From MRC Clinical Sciences Centre (L.D., S.P., A.S., Z.W., O.B., M.D., L.C., E.K., J.T., J.L.) and National Heart and Lung Institute Vascular Science Unit (N.D., G.B., A.M.R.), Faculty of Medicine, Imperial College London, UK.
Circulation. 2015 Jun 23;131(25):2217-25. doi: 10.1161/CIRCULATIONAHA.114.015064. Epub 2015 Apr 24.
Asymmetrical dimethylarginine (ADMA) is an endogenous inhibitor of nitric oxide synthesis and a risk factor for cardiovascular disease. Dimethylarginine dimethylaminohydrolase (DDAH) enzymes are responsible for ADMA breakdown. It has been reported that endothelial DDAH1 accounts for the majority of ADMA metabolism. However, we and others have shown strong DDAH1 expression in a range of nonendothelial cell types, suggesting that the endothelium is not the only site of metabolism. We have developed a new endothelium-specific DDAH1 knockout mouse (DDAH1(En-/-)) to investigate the significance of endothelial ADMA in cardiovascular homeostasis.
DDAH1 deletion in the DDAH1(En-/-) mouse was mediated by Tie-2 driven Cre expression. DDAH1 deletion was confirmed through immunocytochemistry, whereas Western blotting showed that DDAH1 remained in the kidney and liver, confirming expression in nonendothelial cells.

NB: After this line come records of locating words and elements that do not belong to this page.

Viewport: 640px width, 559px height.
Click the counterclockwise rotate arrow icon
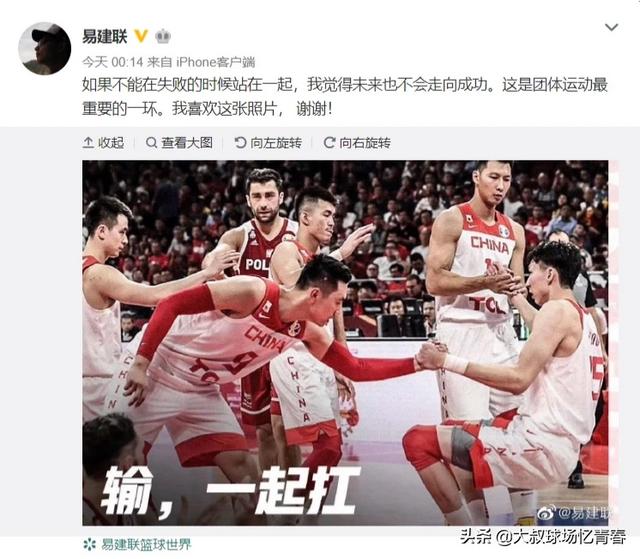tap(240, 143)
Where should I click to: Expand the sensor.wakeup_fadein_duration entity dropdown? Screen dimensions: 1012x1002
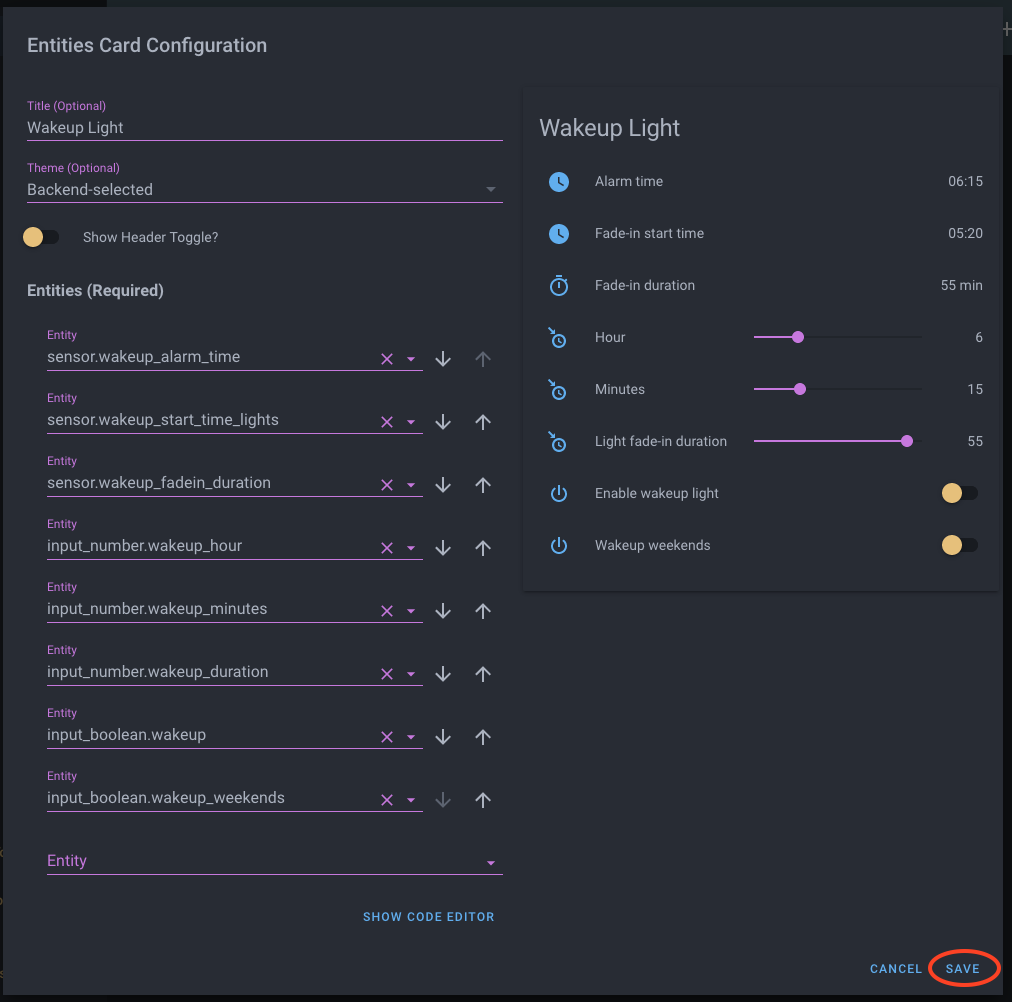[x=411, y=485]
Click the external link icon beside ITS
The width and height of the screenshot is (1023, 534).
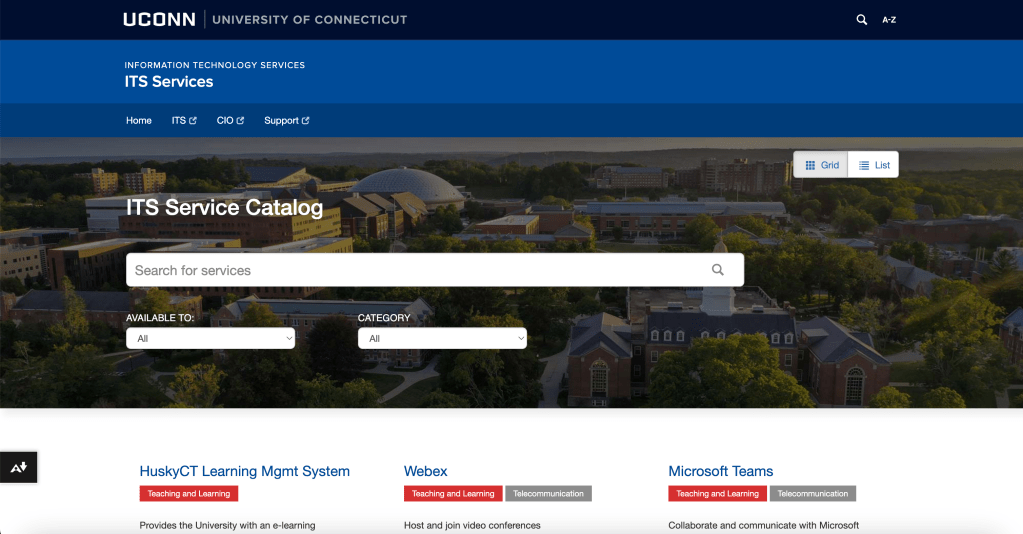click(x=193, y=121)
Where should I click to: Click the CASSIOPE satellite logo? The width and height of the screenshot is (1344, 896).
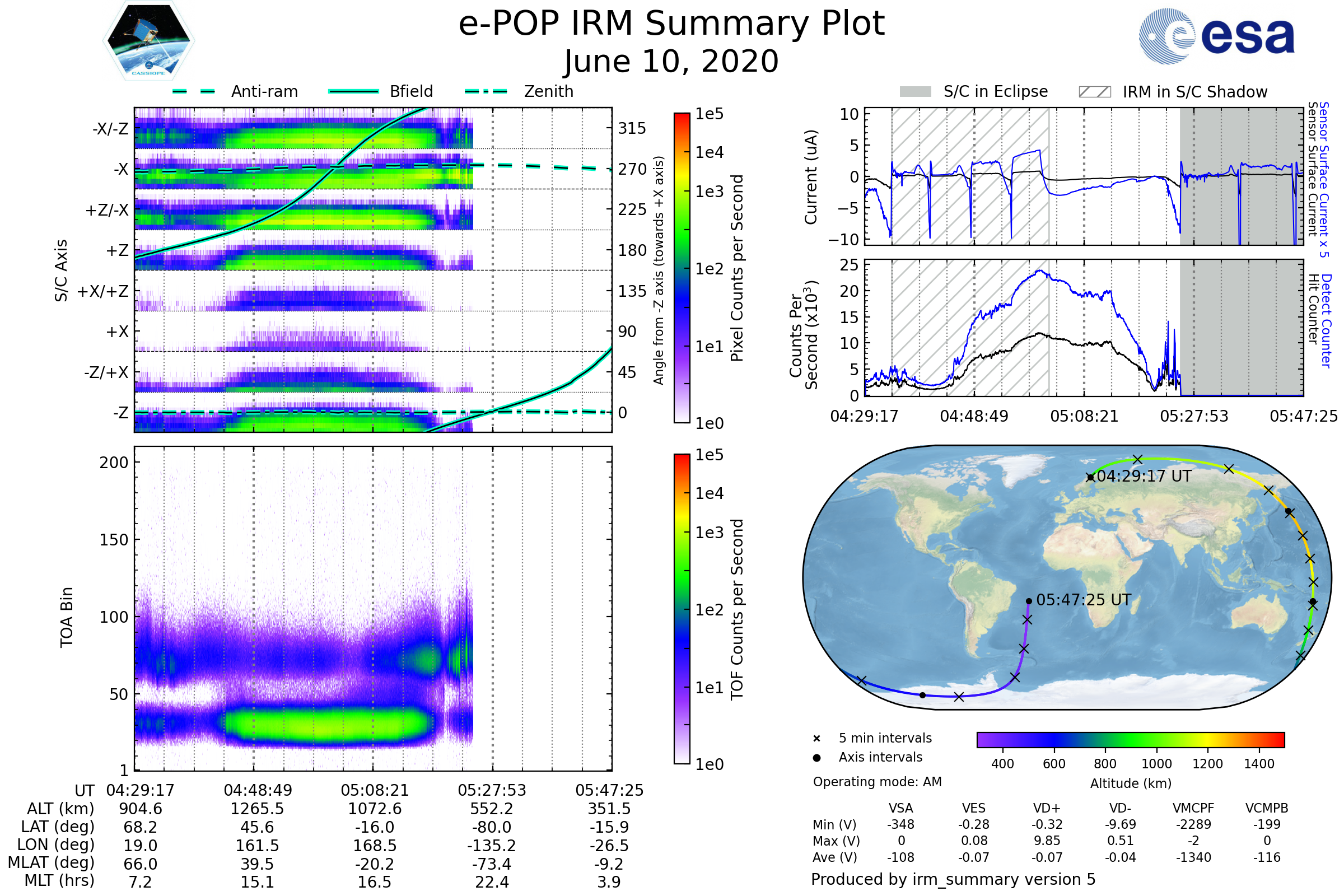coord(148,41)
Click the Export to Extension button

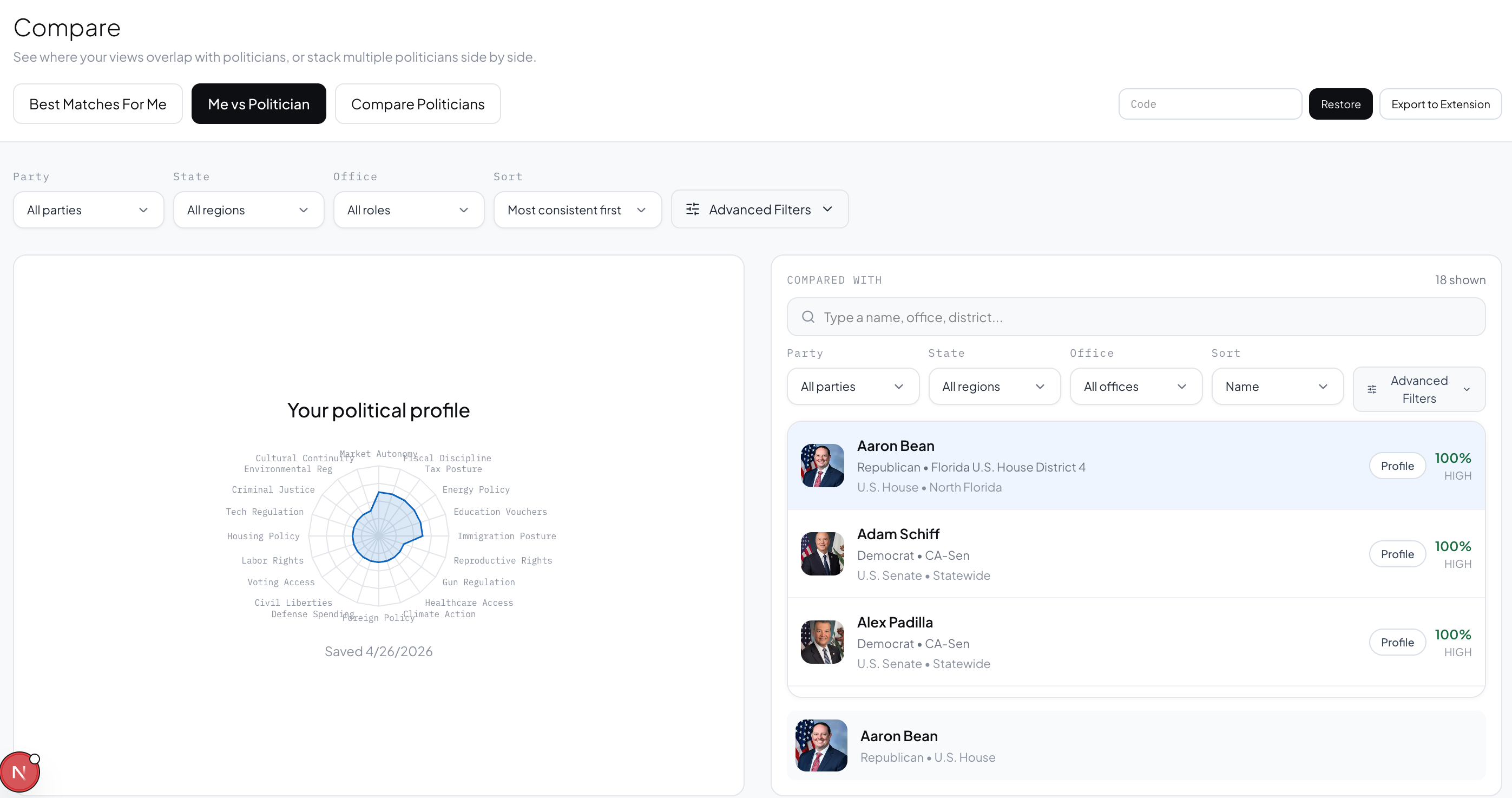pyautogui.click(x=1440, y=104)
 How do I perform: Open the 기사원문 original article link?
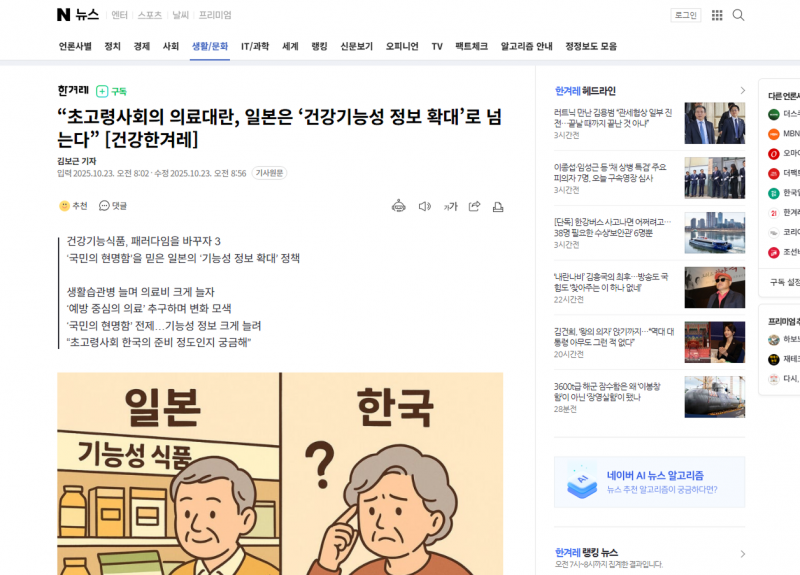269,173
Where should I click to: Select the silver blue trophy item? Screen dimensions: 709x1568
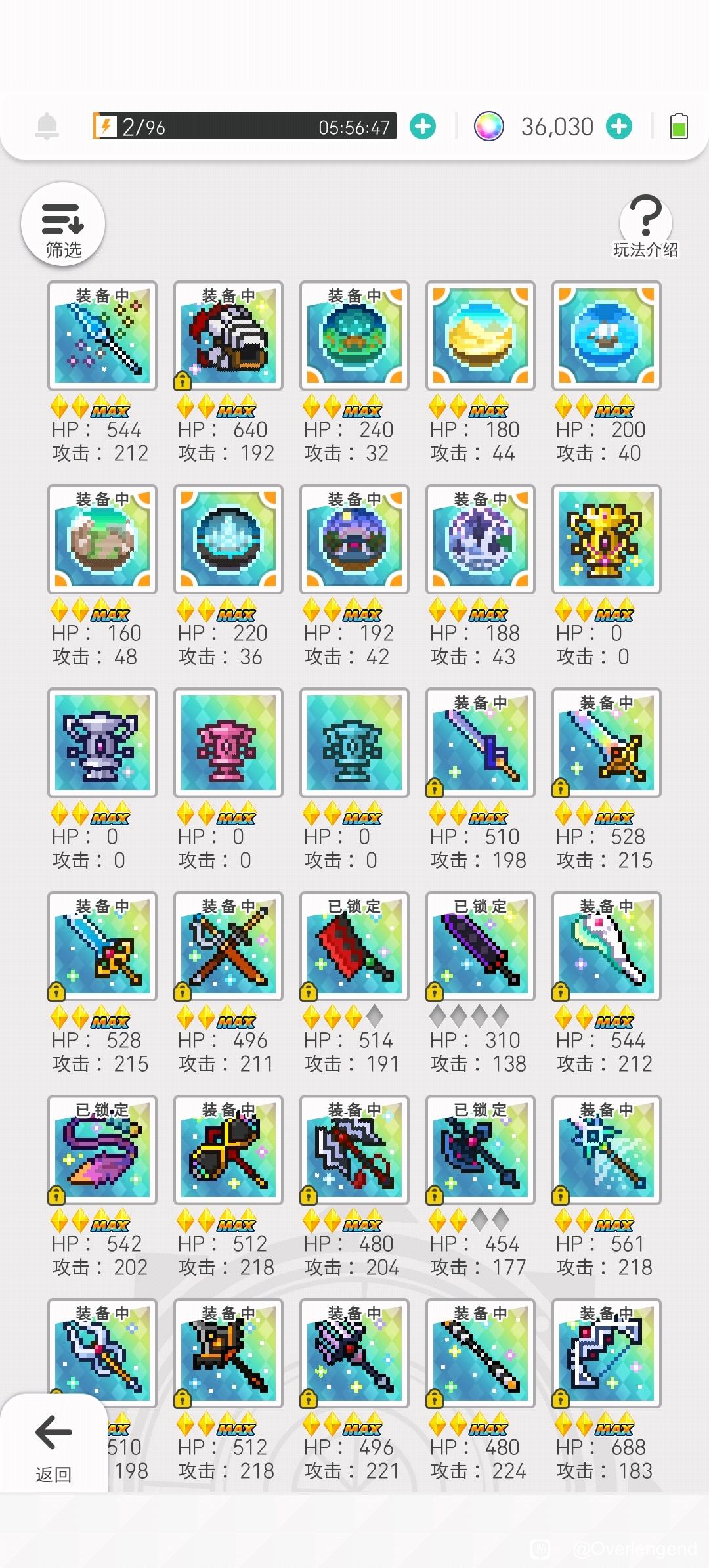[x=102, y=743]
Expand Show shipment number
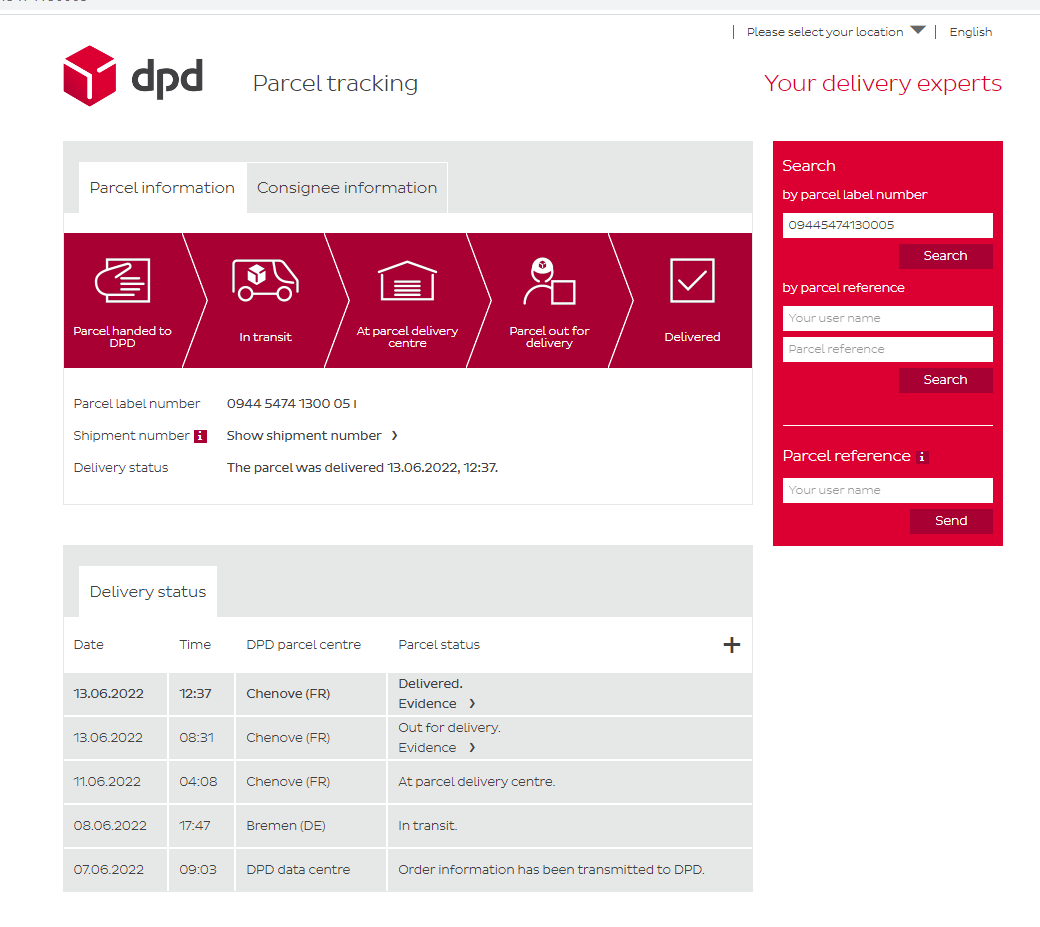Screen dimensions: 1040x927 pyautogui.click(x=312, y=436)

Plasma ADMA was unchanged in DDAH1(En-/-) mice, and cultured aortas released amounts of ADMA to similar to controls. Consistent with these observations, vasoreactivity ex vivo and hemodynamics in vivo were unaltered in DDAH1(En-/-) mice. In contrast, we observed significantly impaired angiogenic responses both ex vivo and in vivo.
We demonstrate that endothelial DDAH1 is not a critical determinant of plasma ADMA, vascular reactivity, or hemodynamic homeostasis. DDAH1 is widely expressed in a range of vascular and nonvascular cell types; therefore, the additive effect of DDAH1 expression in multiple organ systems determines plasma ADMA concentrations. Endothelial deletion of DDAH1 profoundly impairs the angiogenic capacity of endothelial cells, indicating that intracellular ADMA is a critical determinant of endothelial cell response.
不对称二甲基精氨酸(ADMA)是一氧化氮合成的内源性抑制剂,也是心血管疾病的危险因素。二甲基精氨酸二甲氨基水解酶(DDAH)酶负责 ADMA 的分解。据报道,内皮细胞 DDAH1 负责大部分 ADMA 的代谢。然而,我们和其他人已经在一系列非内皮细胞类型中发现了强烈的 DDAH1 表达,这表明内皮细胞并不是唯一的代谢部位。我们已经开发了一种新的内皮细胞特异性 DDAH1 敲除小鼠(DDAH1(En-/-)),以研究内皮 ADMA 在心血管稳态中的重要性。
DDAH1(En-/-)小鼠中的 DDAH1 缺失是由 Tie-2 驱动的 Cre 表达介导的。通过免疫细胞化学证实了 DDAH1 的缺失,而 Western blot 显示 DDAH1 仍存在于肾脏和肝脏中,证实了其在非内皮细胞中的表达。DDAH1(En-/-)小鼠的血浆 ADMA 没有变化,培养的主动脉释放的 ADMA 量与对照组相似。与这些观察结果一致,DDAH1(En-/-)小鼠的血管反应性和体内血液动力学在体外和体内均未改变。相比之下,我们观察到体外和体内的血管生成反应都明显受损。
我们证明内皮细胞 DDAH1 不是血浆 ADMA、血管反应性或血液动力学稳态的关键决定因素。DDAH1 在多种血管和非血管细胞类型中广泛表达;因此,多个器官系统中 DDAH1 表达的加性效应决定了血浆 ADMA 浓度。内皮细胞 DDAH1 的缺失严重损害了内皮细胞的血管生成能力,表明细胞内 ADMA 是内皮细胞反应的关键决定因素。